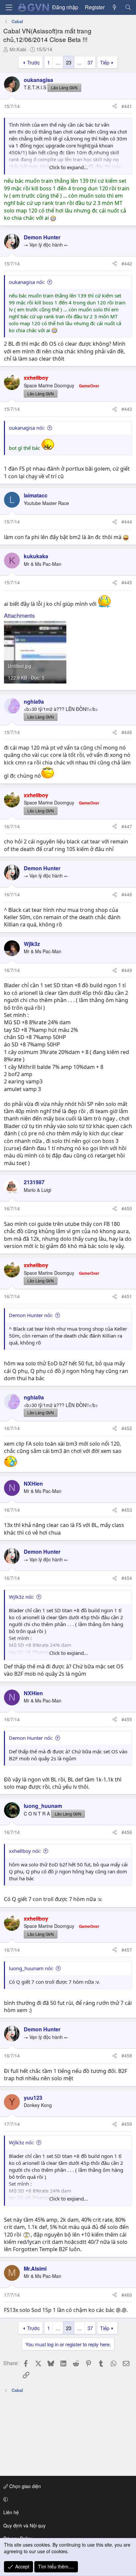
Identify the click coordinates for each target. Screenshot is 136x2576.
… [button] (57, 62)
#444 (126, 521)
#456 (126, 1832)
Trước (33, 62)
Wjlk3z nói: (21, 1596)
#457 (126, 1949)
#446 (126, 732)
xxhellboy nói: (25, 1851)
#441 (126, 106)
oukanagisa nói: (27, 282)
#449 (126, 970)
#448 (126, 894)
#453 (126, 1509)
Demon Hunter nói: (31, 1315)
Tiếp (104, 62)
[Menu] (9, 7)
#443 (126, 409)
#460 (126, 2294)
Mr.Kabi (18, 49)
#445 (126, 582)
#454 (126, 1578)
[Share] (114, 106)
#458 (126, 2055)
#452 (126, 1428)
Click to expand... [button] (68, 167)
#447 (126, 826)
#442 (126, 263)
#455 (126, 1719)
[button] (66, 2499)
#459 (126, 2124)
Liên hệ (11, 2512)
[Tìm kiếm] (128, 7)
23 (68, 62)
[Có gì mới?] (114, 7)
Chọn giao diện (24, 2486)
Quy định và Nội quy (24, 2525)
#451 (126, 1296)
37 (90, 62)
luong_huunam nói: (31, 1968)
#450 (126, 1208)
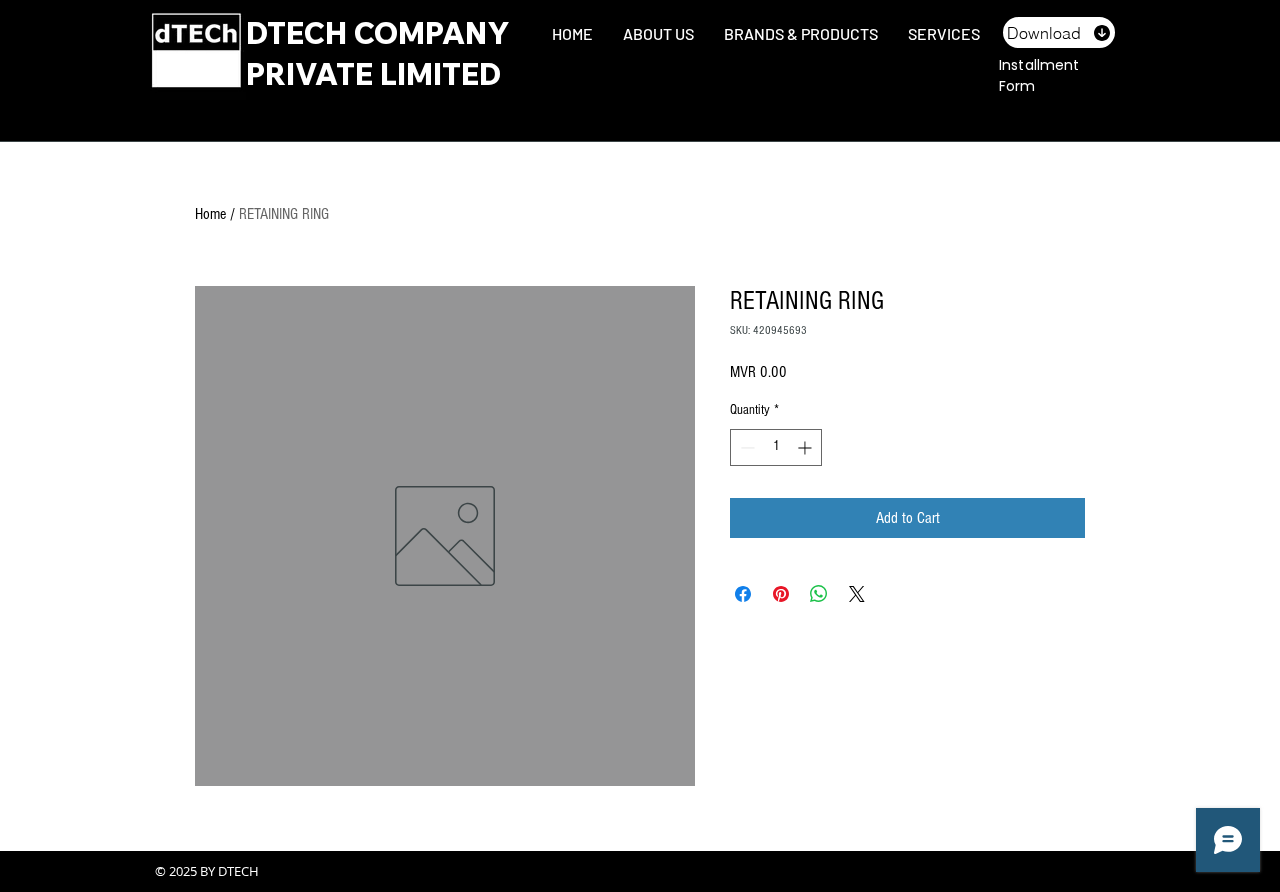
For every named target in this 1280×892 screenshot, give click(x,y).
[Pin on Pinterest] (781, 594)
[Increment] (806, 447)
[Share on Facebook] (743, 594)
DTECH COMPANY (378, 33)
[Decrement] (745, 447)
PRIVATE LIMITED (373, 74)
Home (210, 214)
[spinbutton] (776, 447)
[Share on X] (857, 594)
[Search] (1109, 58)
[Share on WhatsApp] (819, 594)
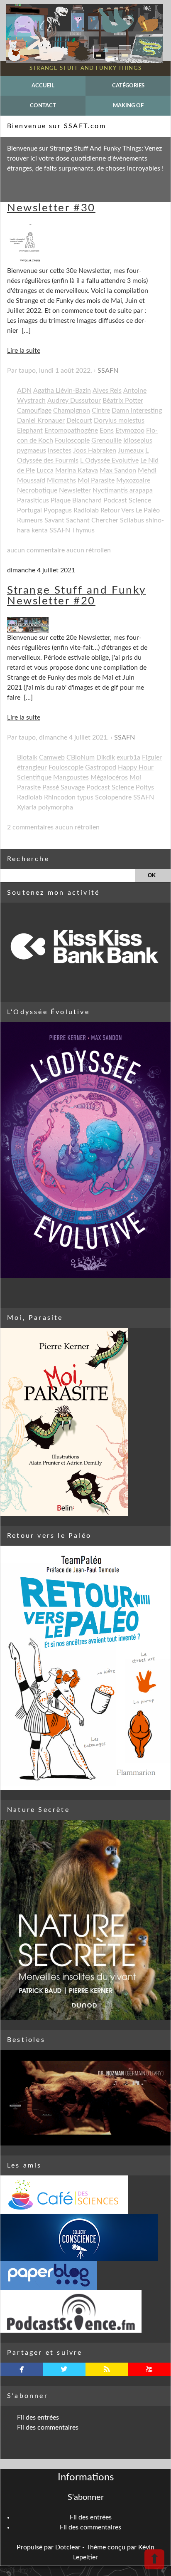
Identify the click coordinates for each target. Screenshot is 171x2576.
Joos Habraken (94, 450)
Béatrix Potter (123, 400)
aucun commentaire (36, 550)
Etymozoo (129, 430)
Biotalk (27, 757)
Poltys (145, 787)
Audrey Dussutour (74, 400)
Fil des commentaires (47, 2427)
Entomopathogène (71, 430)
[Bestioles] (85, 2097)
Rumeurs (30, 520)
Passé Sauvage (63, 787)
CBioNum (80, 757)
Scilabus (132, 520)
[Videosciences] (85, 2311)
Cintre (101, 410)
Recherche (28, 859)
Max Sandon (118, 470)
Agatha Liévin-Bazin (62, 390)
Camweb (52, 757)
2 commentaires (30, 827)
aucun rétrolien (88, 550)
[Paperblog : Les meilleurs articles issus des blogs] (85, 2275)
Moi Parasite (96, 480)
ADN (24, 390)
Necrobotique (37, 490)
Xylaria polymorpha (45, 807)
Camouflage (34, 410)
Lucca (45, 470)
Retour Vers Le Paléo (130, 510)
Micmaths (61, 480)
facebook (21, 2369)
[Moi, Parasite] (85, 1422)
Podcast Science (127, 500)
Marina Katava (76, 470)
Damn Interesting (137, 410)
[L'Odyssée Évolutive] (85, 1150)
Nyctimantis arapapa (123, 490)
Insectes (59, 450)
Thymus (83, 530)
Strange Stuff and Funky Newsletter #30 (76, 202)
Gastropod (100, 767)
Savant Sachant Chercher (81, 520)
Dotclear (68, 2547)
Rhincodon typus (68, 797)
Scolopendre (113, 797)
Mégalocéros (109, 777)
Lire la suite (23, 350)
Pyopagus (58, 510)
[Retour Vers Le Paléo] (85, 1668)
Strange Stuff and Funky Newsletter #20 (76, 595)
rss (106, 2369)
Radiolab (86, 510)
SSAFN (108, 370)
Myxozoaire (133, 480)
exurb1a (128, 757)
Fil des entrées (38, 2417)
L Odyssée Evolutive (109, 460)
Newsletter (75, 490)
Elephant (30, 430)
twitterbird (64, 2369)
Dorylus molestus (119, 420)
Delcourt (79, 420)
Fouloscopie (72, 440)
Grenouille (106, 440)
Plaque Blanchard (76, 500)
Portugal (29, 510)
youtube (149, 2369)
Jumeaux (131, 450)
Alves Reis (107, 390)
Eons (107, 430)
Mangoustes (71, 777)
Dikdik (105, 757)
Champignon (71, 410)
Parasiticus (33, 500)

#### Task to carry out
Copy the lines of the data above exactly as written, beginning with the line containing "Biotalk (27, 757)" and ending with the line containing "facebook (21, 2369)", and leave out all other lines.

#### Response
Biotalk (27, 757)
Poltys (145, 787)
Audrey Dussutour (74, 400)
Fil des commentaires (47, 2427)
Entomopathogène (71, 430)
[Bestioles] (85, 2097)
Rumeurs (30, 520)
Passé Sauvage (63, 787)
CBioNum (80, 757)
Scilabus (132, 520)
[Videosciences] (85, 2311)
Cintre (101, 410)
Recherche (28, 859)
Max Sandon (118, 470)
Agatha Liévin-Bazin (62, 390)
Camweb (52, 757)
2 commentaires (30, 827)
aucun rétrolien (88, 550)
[Paperblog : Les meilleurs articles issus des blogs] (85, 2275)
Moi Parasite (96, 480)
ADN (24, 390)
Necrobotique (37, 490)
Xylaria polymorpha (45, 807)
Camouflage (34, 410)
Lucca (45, 470)
Retour Vers Le Paléo (130, 510)
Micmaths (61, 480)
facebook (21, 2369)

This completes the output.